JAKARTA - Anggota Komisi VII DPRR RI Mulyanto mendesak Pemerintah untuk membatalkan rencana bagi-bagi Izin Usaha Pertambangan Khusus (IUPK) kepada ormas keagamaan.
Menurut Wakil Ketua Fraksi PKS ini, langkah tersebut tidak tepat di tengah carut-marut dunia pertambangan serta terkait dengan kompetensi ormas keagamaan.

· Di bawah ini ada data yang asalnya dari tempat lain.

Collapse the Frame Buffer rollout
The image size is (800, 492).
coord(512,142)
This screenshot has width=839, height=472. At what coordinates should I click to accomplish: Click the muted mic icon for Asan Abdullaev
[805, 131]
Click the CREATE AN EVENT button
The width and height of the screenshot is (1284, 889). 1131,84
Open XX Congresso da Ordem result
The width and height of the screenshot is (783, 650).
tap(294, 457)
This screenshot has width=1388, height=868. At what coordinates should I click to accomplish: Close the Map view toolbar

Salah-salah ini dapat menjerumuskan ormas keagamaan, sebagai penjaga moral masyarakat, ke dalam “dunia hitam” pertambangan.

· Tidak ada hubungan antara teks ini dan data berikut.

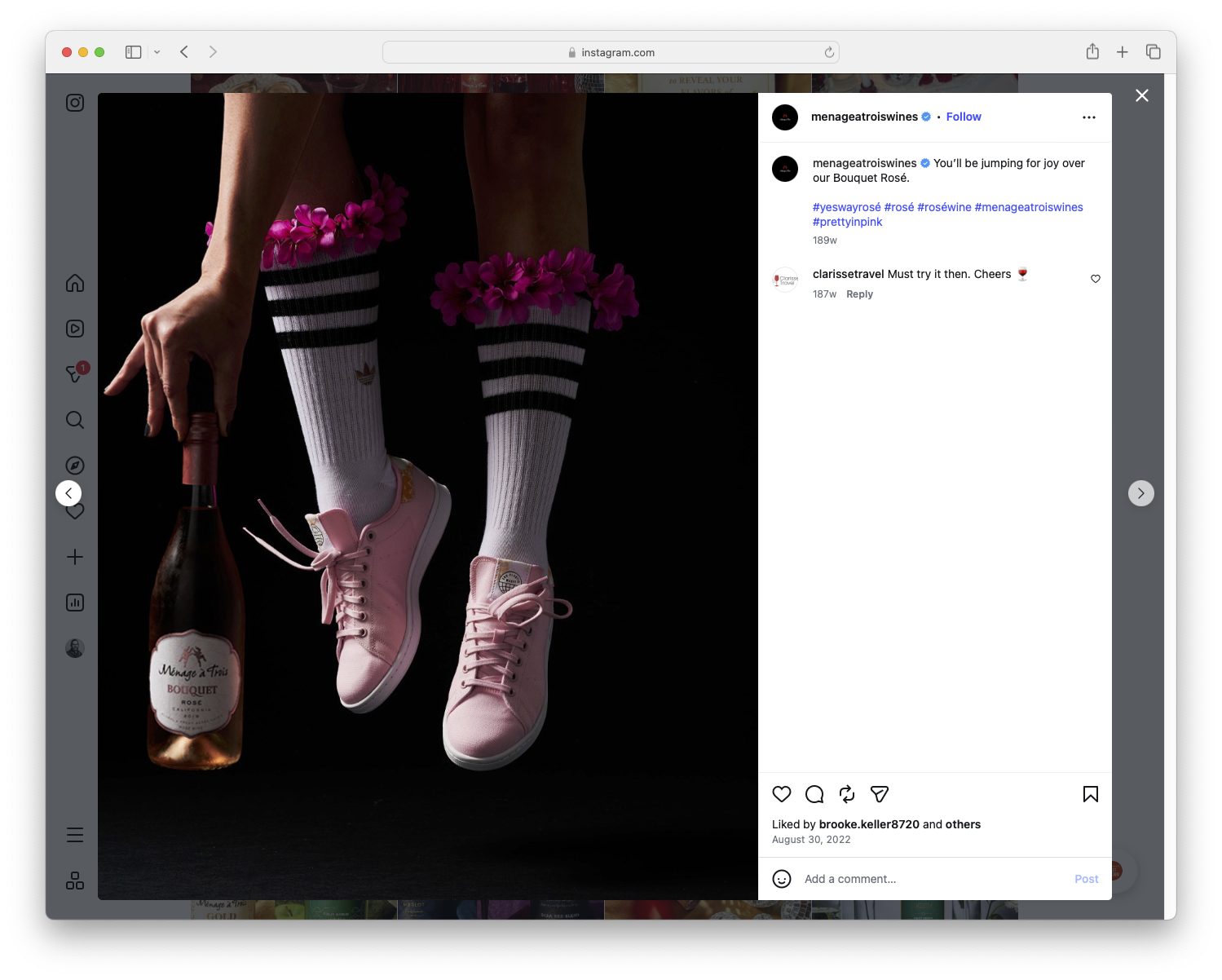This screenshot has width=1222, height=980.
Task: Open the #roséwine hashtag link
Action: click(x=944, y=207)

Menurut Mulyanto, semestinya Pemerintah mengatur usaha pertambangan sesuai dengan amanat konstitusi, agar kekayaan alam yang dikuasai negara benar-benar dapat memakmurkan kehidupan rakyat, bukan malah membagi-bagi IUPK eks PKP2B pada pendatang baru yakni ormas keagamaan yang secara spesialisasi dan kompetensi pertambangan masih belum terbukti.
“Ini dikhawatirkan malah akan memperunyam kondisi pertambangan nasional yang memang sudah semrawut,” ujar Mulyanto, Kamis 13 Juni.
Mulyanto membeberkan kasus-kasus pertambangan dengan kerugian negara triliunan rupiah akhir-akhir ini susul-menyusul terungkap.
Kasus korupsi timah di Babel dengan kerugian negara yang fantastis mencapai Rp300 triliun rupiah belum tuntas ditangani, namun malah merebak kasus korupsi emas PT Antam, yang besarnya mencapai 109 ton emas.
Mulyanto melanjutkan, sementara aparat belum berhasil menuntaskan kasus tambang emas ilegal di Kalimantan, yang menggunakan alat berat dan melibatkan WNA China sebanyak 80 orang yang sebagian dengan visa turis, tiba-tiba muncul kasus serupa di Kota Palu, Sulawesi Tengah.
"Belum lagi soal reklamasi lahan pasca tambang, kerusakan lingkungan hidup, termasuk masalah limbah tambang yang dibuang sekenanya ke sungai atau laut yang merusak ekosistem biota air," beber dia.
Sementara jumlah Inspektur Tambang sangat terbatas, Mulyanto juga menyoroti satgas tambang ilegal terpadu cuma menjadi wacana karena sampai hari ini belum diteken Presiden.
"Padahal beking aparat, termasuk perang bintang di dunia tambang bukanlah rahasia lagi bagi publik," imbuh Mulyanto.
BACA JUGA:
Karenanya Mulyanto menilai tidak mengherankan kalau dua orang mantan Dirjen Minerba menjadi tersangka terkait dengan sengkarut pertambangan dan sudah berbulan-bulan jabatan Dirjen Minerba kosong.
Menurut Mulyanto alih-alih membagi-bagikan IUPK kepada Ormas Keagamaan, yang dikhawatirkan menambah carut-marut dunia pertambangan nasional, ia mendesak agar Pemerintah secara serius menata kelembagaan pertambangan nasional.
“Bandingkan dengan komoditas Migas yang mempunyai lembaga pengatur dan pengawas baik di hulu maupun di hilir, yakni SKK Migas dan BPH Migas,” pungkas Mulyanto.